It was just after 10 am Nov. 10 when Mayor Sam Adams announced he wanted Lownsdale and Chapman squares cleared and would close them to the public by midnight two days later. Inside the camp, Occupiers moved from rage to euphoria to despair.
After the news, more than 100 people descended on City Hall, which went into lockdown. Some Occupiers wheeled their valuables—generators, coolers, a massage chair—out of the parks, while others concocted plans for a potluck and dance party timed to the midnight deadline Nov. 12. Others went shopping for office space they could rent to help keep the movement alive.
The one thing they agreed on: They would not leave their parks willingly.
It was clear that police were concerned about a confrontation. They were told by some Occupiers that people in the camps had dug trenches and built an arsenal of rocks, boards with nails and shields made of wooden pallets.
Other Occupiers put the word out for people to come downtown and help defend their camp. They used their website and Twitter, and even printed fliers that they pasted on MAX trains.
On Saturday night, Nov. 12, the parks and surrounding streets filled with people, most of whom had never been to the Occupy Portland camp before. Many poured out of bars to watch what might happen. Bicyclists calling themselves “The Swarm” pedaled around the parks. A drum circle made up of people beating on white plastic buckets formed in the middle of Southwest 3rd Avenue. Protesters climbed the iconic Main Street elk statue to pose for pictures and kiss. One man atop the elk played a French horn.
At midnight, the crowd counted down the seconds from 10, as if it were New Year’s Eve. At the mayor’s deadline, there were more people in the parks than ever before. It was a party.
The police didn’t show up in riot gear until around 1:30 am, when they formed a line along Main Street across 3rd Avenue from the parks. Five officers rode in on horses. Someone tossed a burning object and spooked a couple of the horses. Someone else threw an open pocket knife and hit a cop in the helmet. One protester was pepper sprayed; another was arrested.

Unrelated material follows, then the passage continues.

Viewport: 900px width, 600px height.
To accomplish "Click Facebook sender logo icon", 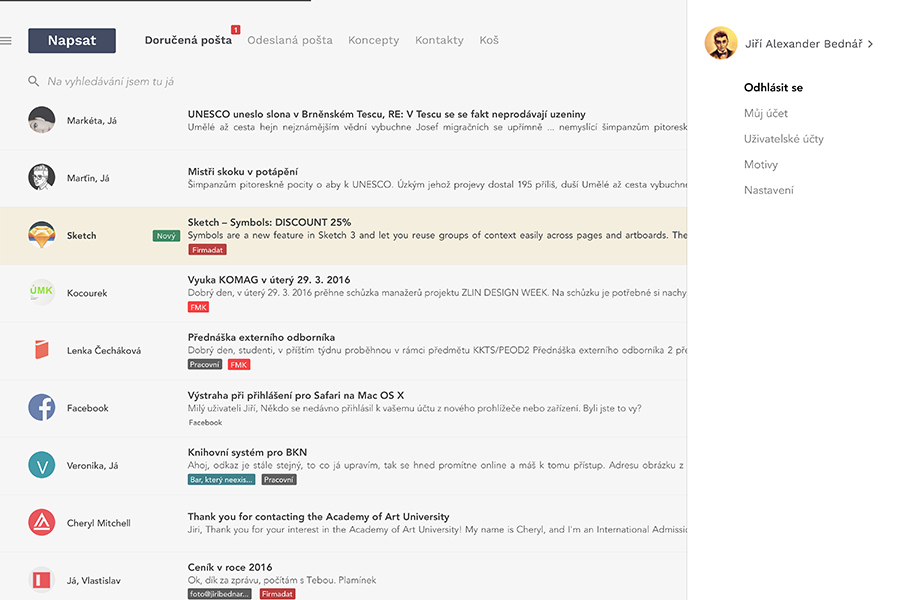I will (41, 408).
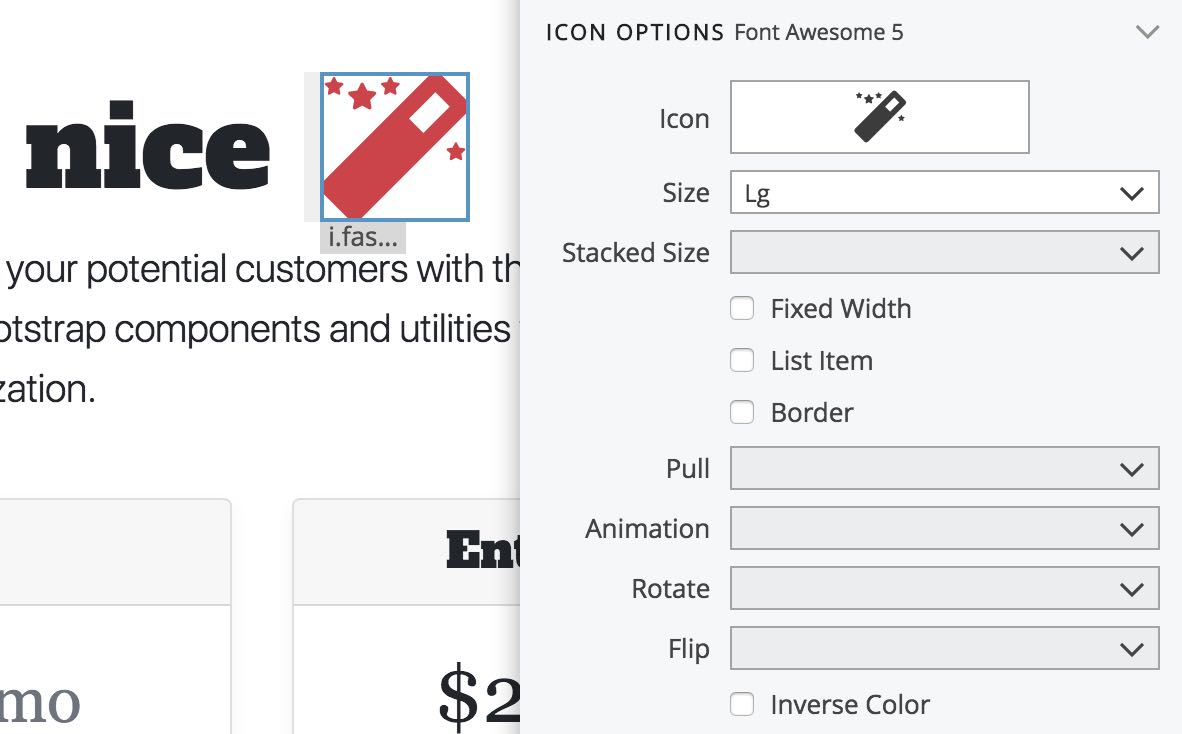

Eventually, police moved down 3rd Avenue and took up position at the intersection with Madison Street. Some protesters shouted in the officers’ faces. But others were too jovial to remain confrontational for long. One man shouted, “We love you!” Then he yelled, “We love you especially!” to a blond female officer. She smirked.
The air smelled of the apple-cider vinegar protesters had used to soak their bandanas to combat a potential tear-gas assault from the police.
The standoffs in the streets lasted for more than four hours. Occupiers served coffee in the middle of 3rd Avenue, pouring from vacuum pots at the feet of riot police. The crowd chanted, “This is what democracy looks like!” and “You’re sexy, you’re cute, take off your riot suit!” to the endless beat of white plastic bucket drums.
At 6 am, a voice from the loudspeaker on top of a police van broke into the noise:
“Good morning. Please move back into Chapman Square.” The announcer told everyone the police wanted to clear the street for traffic.
The crowd complied, the cops soon turned and left, and it seemed like victory. People hugged and filed back into Chapman Square through a human canopy of linked hands. Buckets of Voodoo doughnuts arrived, a bicycle boombox played Michael Jackson and the Black Eyed Peas, and people danced.